There are enough stops and starts there, I thought, that I probably wouldn’t be too far behind.
Well, I was wrong. On my television, Jacob Cronenworth was batting for the San Diego Padres against the Atlanta Braves. On my FanDuel Sportsbook MI app, Cronenworth was on first and Manny Machado was batting.
Now, I will say that baseball is one sport where simply betting based on the app’s graphics would be easiest. The situation is very straightforward – who’s on which base, how many outs, what’s the score, etc. I don’t need to see a matchup on my TV to make a decision in that case.
But if that’s what you’re looking for, just watch the game on the app and save $65 a month on the streaming service.
Live betting on traditional markets at Michigan sports betting apps
My week of in-game betting did make me feel better, however, about traditional markets.
The key is to go into the game with some plans: what are the potential events in the game you’re looking for; and what are the proper times to login and make the bets while avoiding spoilers.

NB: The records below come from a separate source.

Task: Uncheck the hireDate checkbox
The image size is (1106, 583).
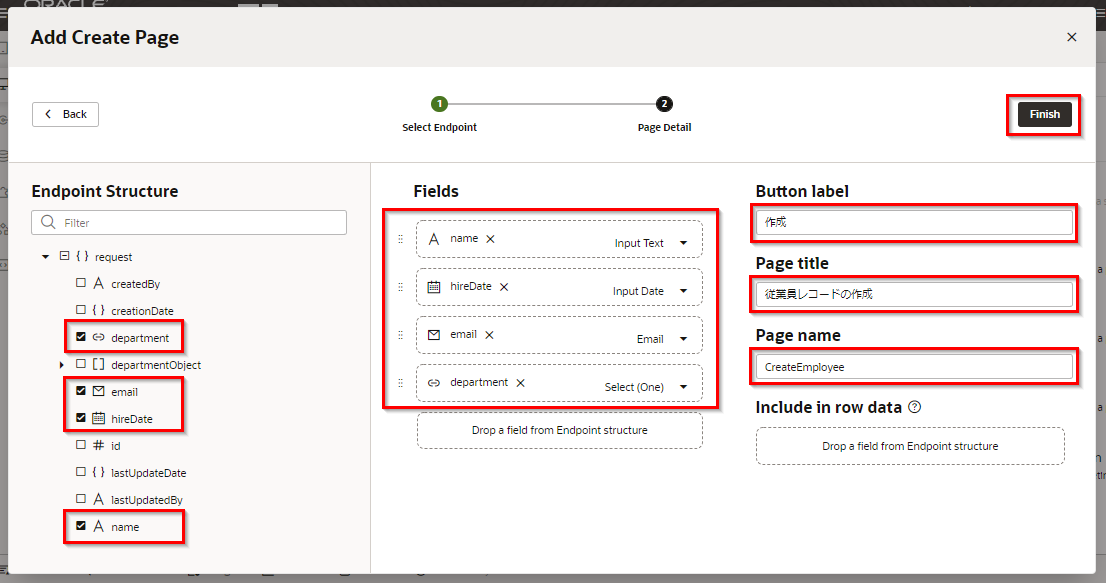Action: (x=81, y=418)
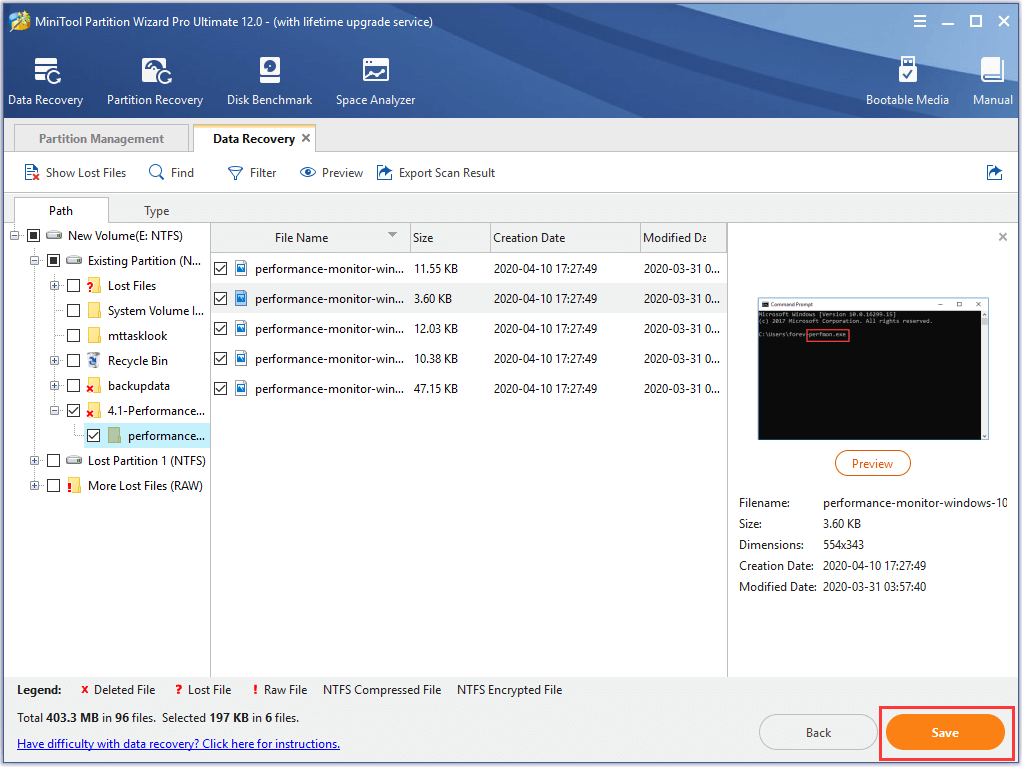The image size is (1022, 767).
Task: Check the Recycle Bin folder checkbox
Action: 73,361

The answer to the second question depends on the sport, but TV timeouts and quarter/halftime breaks are really your only option. That’s when the action is stopped both on your TV and in real-time. So, not only are you not getting spoiled, but the odds are likely staying still long enough for you to place a bet.
The first question is tougher to figure out, but that’s what makes this fun.

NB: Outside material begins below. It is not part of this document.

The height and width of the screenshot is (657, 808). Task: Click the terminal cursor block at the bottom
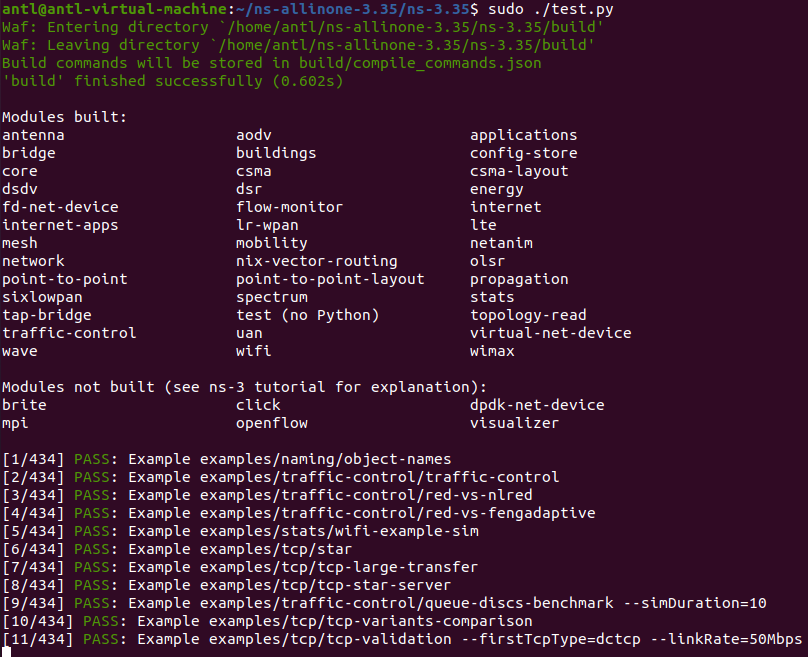[7, 652]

In addition to the soccer, basketball and baseball games, I also watched the USFL game between the Michigan Panthers and Houston Gamblers, and an NHL game between the New York Rangers and Philadelphia Flyers.
I had things I was looking for in each, and they never happened in the soccer and baseball games, so I didn’t place any live bets. Sometimes, that’s a win.
With the Nets’ game against the Cavs, I was watching to see how the teams came out of halftime. If the Nets stretched their lead, I liked them to run away with it because the Cavs would have to get ready for another game a few days later.
The good news is that I saw exactly what I wanted. The line ballooned all the way to Nets -18.5, but I felt a 20-point drubbing coming, so that didn’t matter. Unfortunately, I had not yet learned my own advice and tried to place that bet while the action was live, so it shifted to -19.5 as I was placing the bet.
Not that it mattered, because the bad news was my hypothesis was wildly incorrect, and the Cavs actually made it a game.
My plan as I watched the Rangers and Flyers was to track the total. It was at 5 heading into the second period, with the Rangers leading 1-0. At that point, Under 5 felt like a pretty good bet, but it was at -155. That didn’t feel worth the investment.
But when Kaapo Kakko scored midway through the second, Under 5 jumped to +110 and I grabbed it during the mid-period TV timeout.
Sure, I felt a lot worse about that when Artemi Panarin scored a couple minutes later, but the Flyers’ putrid offense was enough to keep us under and get me the win.
I didn’t know what to expect with the USFL, and I’m pretty sure sportsbooks didn’t either. So, live betting felt like the best option.
The plan was to simply see how good the teams looked, and if something stood out with the spread or the total, jump on it.
Live betting on football isn’t so bad as an online streaming viewer, as there are plenty of stoppages, a lot of which follow a significant event that changes your view (and the sportsbooks’ view) of the game.
The Panthers came into the game as a favorite, and entered the season as one of the favorites to win it all. It didn’t take long, however, to see that may have been a bit off.
Michigan looked pretty rough, and when it fell behind 11-0, I figured it was time to check the live line.
Fortunately for me, DraftKings still only listed Houston as a 3.5-point favorite at the time, so I placed my bet.
Yes, the Panthers clawed back in the second half, but they didn’t cover.
So, can you effectively live bet as a cord cutter?
To my surprise, yes.
You’re likely not going to be able to use the great live tools and markets sportsbooks have incorporated for live betting, at least not to enhance your in-home viewing experience.
But if you have a plan, you can certainly take advantage of live odds movements while keeping the spoilers to a minimum.